第18話 いやそっちかい!

「わー、とーきょーだー」


私たちは東京の新橋駅の近くの道路を車で走っていた。進吾は窓から見てるビル群に目を輝かせている。


「あ、きしゃがある」

「本当だ。ここあんま来ないから知らなかったな」

「パパはちゃんとまえみてうんてんして」

「はいすいません」


まさかの息子の方がしっかりしていた。それはそうと進吾の言っていたのはSL広場のことだろう。


「おっ、多分ここら辺だな。車止めに行くぞー」

近くにある駐車場へ向かった。



「おっ、あったあった。ここだー」


テレビで見た通りの景色、石の鳥居に灯籠が飾られた神社、物静かな場所に位置してあった。私たちは鳥居の前で一礼し、中に入っていった。
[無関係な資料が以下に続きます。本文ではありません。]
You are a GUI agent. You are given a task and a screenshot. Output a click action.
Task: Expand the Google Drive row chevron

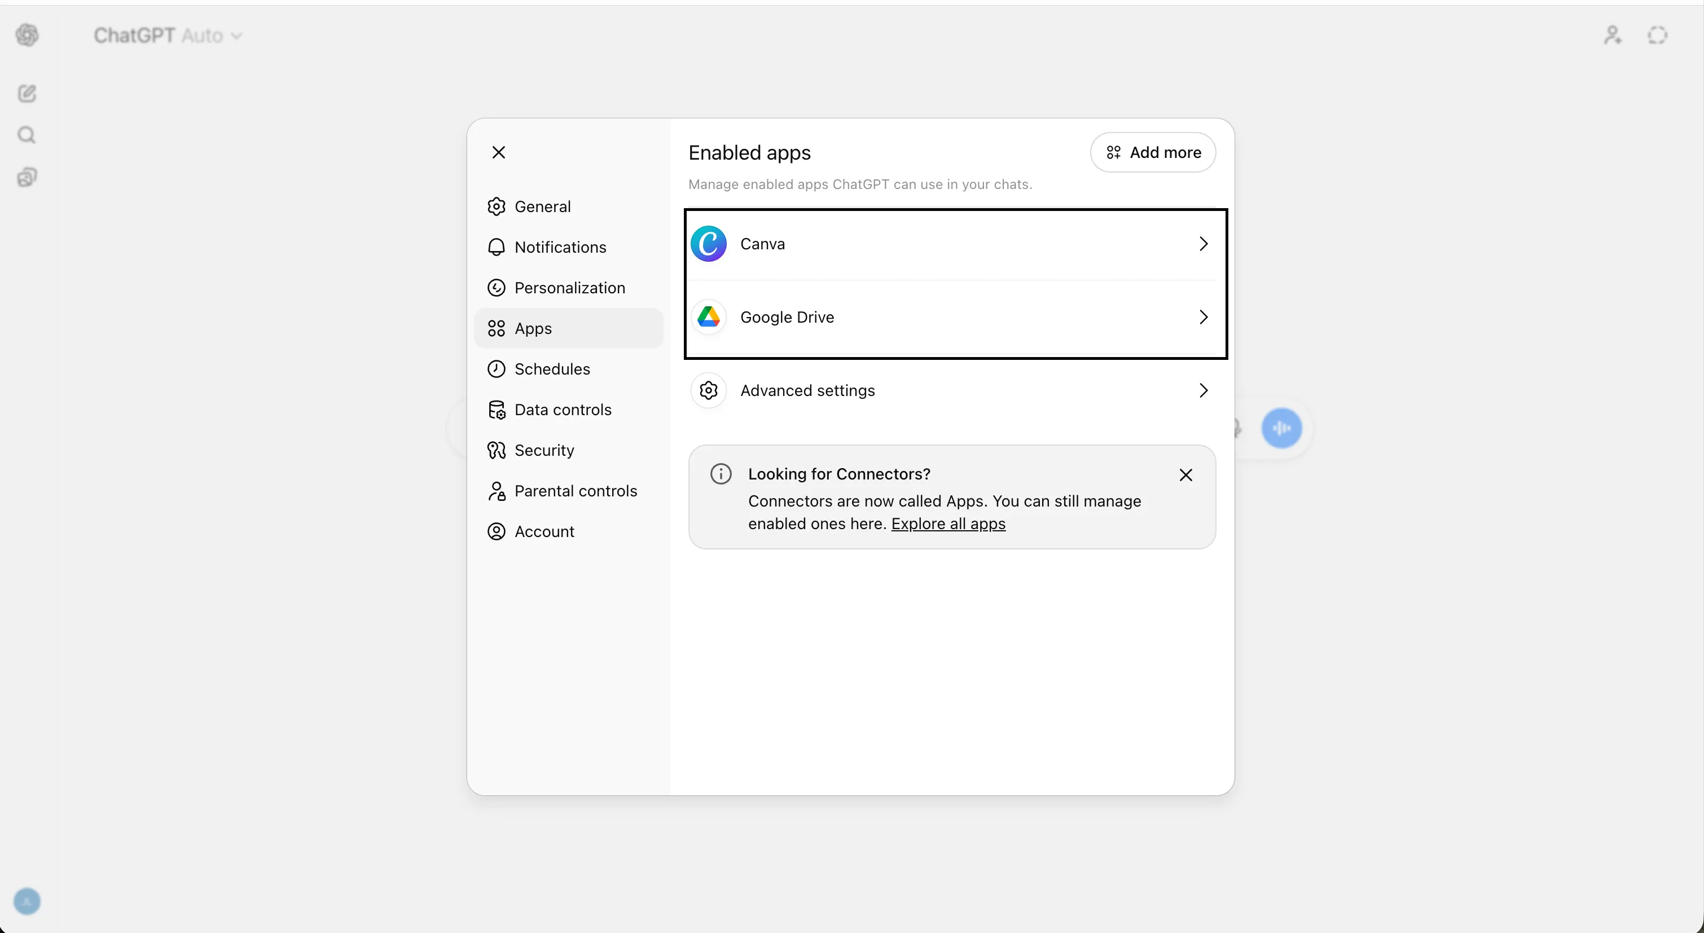pos(1203,317)
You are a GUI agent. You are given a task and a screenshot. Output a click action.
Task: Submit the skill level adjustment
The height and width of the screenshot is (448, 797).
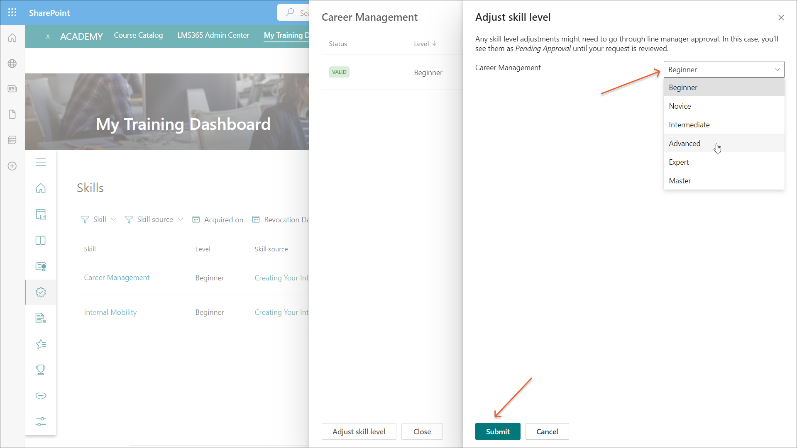click(x=497, y=431)
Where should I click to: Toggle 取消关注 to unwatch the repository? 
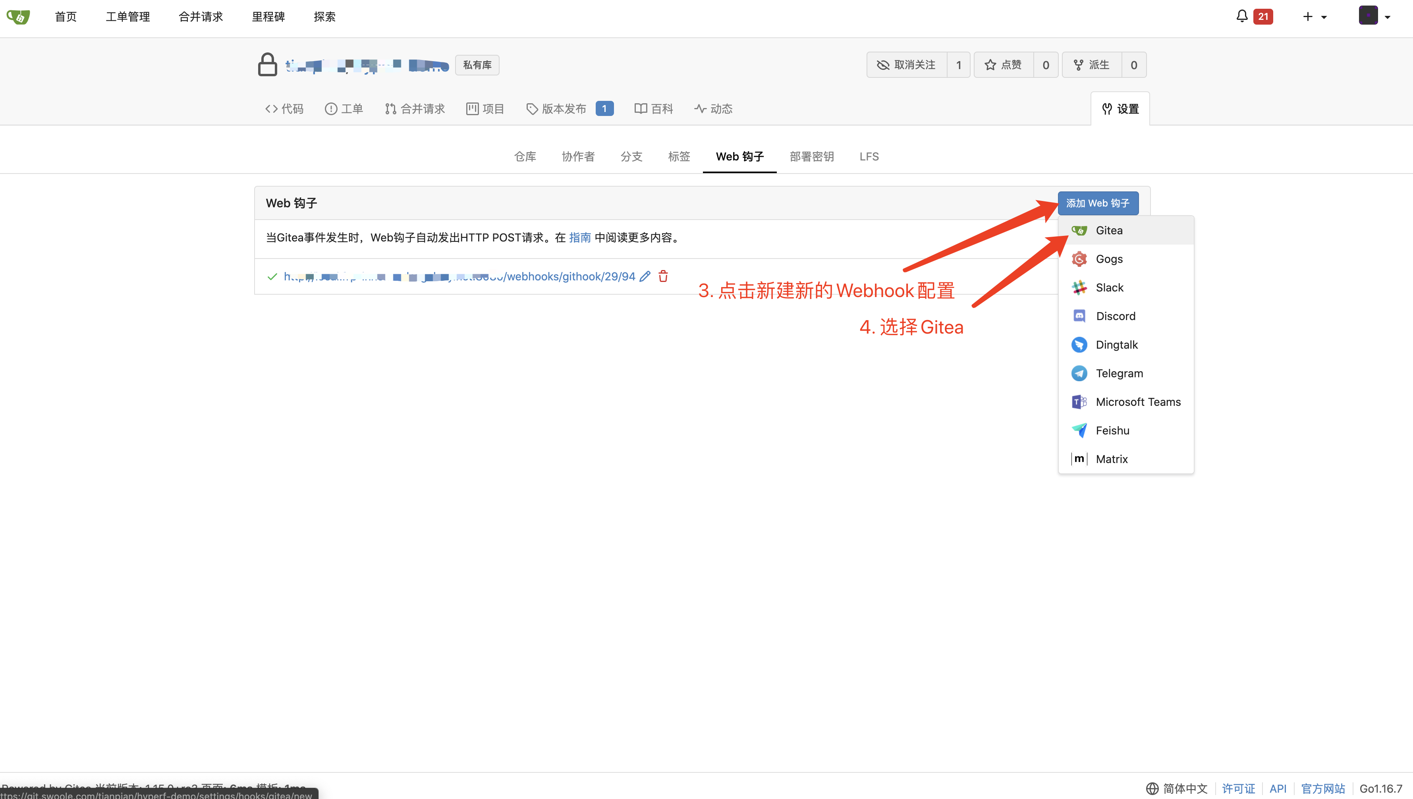point(907,65)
「ここががん封じで有名な神社か…後で御朱印もらっときたいな」

「またいってるー」


短い階段を登った先に拝殿が見えた。財布から小銭をいくつか取り出し、賽銭箱にそっと入れた。カランカランと落ちていく音を確認してから、2礼2拍手をし、願い事を心の中で祈った。そして1礼して、祈願は終わった。


「ママはなにをおいのりしたの?」

「そりゃ進吾のがんのことだよ。せっかくここまで来たんだし」


そのまま御守りと御朱印をもらうことにした。


「ぼくはやっぱこれがいい」


そう言って指を指したのはがん封じの御守りであった。


「好きなの選んで良いよ?私たちがこれ買っておくからさ」

「じゃあさっきのとこれにする」


進吾はストラップの心願成就御守りに決めた。カラスがあり、かわいらしいものだった。


「心願成就ってお願い事叶えるやつだよ?勉強とか健康じゃなくてもいいの?」

「やりたいことがぜんぶかなうようにもっておくの」

「ちゃんと考えてるなー進吾」


横で黙って選んでいた旦那が口を開いた。


「俺はこの仕事御守りにしようかな」

「めざせしゅっせ!」

「親の出世のこと考えるなー」


進吾の頭をワシャワシャとしながらも少し笑っていた。


「私はカラスの絵が描いてあるし、この開運の御守りにしよ」

「かわいいー」

「進吾とお揃いだねー」

「だねー」


各々選んだ御守りをしっかり買い、境内を散策していた。


「みこさんかわいかった」

「可愛いかったよねー」

「そうだ、最後におみくじだけ引いてこうよ」

「さんせーい」


どうやらここには超大吉というものがあるようだ。内心期待しつつ、3人分のおみくじを引き、一斉に結果を見せることにした。


「パパママいくよー?せーのっ!」


バッと開き、みんなの結果を見合わせる。


「せめてそこは凶であれ」


旦那がツッコんでいたので結果を見ると小吉であった。旦那には空気を読んでもらって、凶なのが一番面白かった。


「進吾はどうだった?」

「ぼくがきょうだったー」

「「いやそっちかい!」」


思わず2人同時にツッコんでしまう。だが、当の本人は凶でも全然嬉しそうだった。おみくじが引けて嬉しかったのだろうか。


「ママはー?」

「私?私はまあ……」


私が2人に見せたのは中吉だった。


「いや家族全員ビミョー」

「それなー。うんなさすぎ」


っと凶を引いたご本人がおっしゃっていた。


「また機会があったらリベンジしようね」

「つぎはだいきちー」

「そういや進吾、疲れてないか?」

「うんぜんぜんへーき」

「なら、さっき言ってた汽車見に行くか」

「いきたーい」


進吾は満足そうにし、私たちは進吾の後を追うようにして神社を後にした。


「はい、チーズ」

「いぇーい。きょうだぞー」


御守りとおみくじを持って記念写真を撮って、そのまま帰るのであった。